* Address CodeRabbit review feedback for chat context and compaction.
- Track tool-use turns as groups instead of one-to-one pairs, so
multi-tool assistant messages don't leave orphaned results.
- Add fallback to shrink the recent window when protected messages
alone exceed the token budget, preventing compaction no-ops.
- Fix low-value test fixtures to keep transient messages short so
they actually classify as low-importance.
- Guard Clear button against in-flight stream race conditions by
adding a clearedRef flag and cancelling active streams.
- Assert that conversation history is actually passed through to
chat_with_database in the "With History" test.
* Address remaining CodeRabbit review feedback for compaction module.

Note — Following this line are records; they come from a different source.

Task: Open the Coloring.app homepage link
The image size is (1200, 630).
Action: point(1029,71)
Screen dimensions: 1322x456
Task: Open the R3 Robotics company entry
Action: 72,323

- Expand protected set to cover full tool groups, preventing orphaned
tool call/result messages when a turn straddles the recent window.
- Add input validation in deserialize_history() for non-list/non-dict data.
- Strengthen test assertion for preserved recent window tail.
* Fix CI test failures in compaction and NLQ chat tests.
- Lower max_tokens budget in test_drops_low_value to reliably force
compaction (500 was borderline, use 200).
- Consume SSE response data before asserting mock calls in NLQ chat
test, since Flask's streaming generator only executes on iteration.
* Clarify mock patch target in NLQ chat test.
Add comment explaining why we patch the source module rather than the
use site: the endpoint uses a local import inside the function body,
so there is no module-level binding to patch.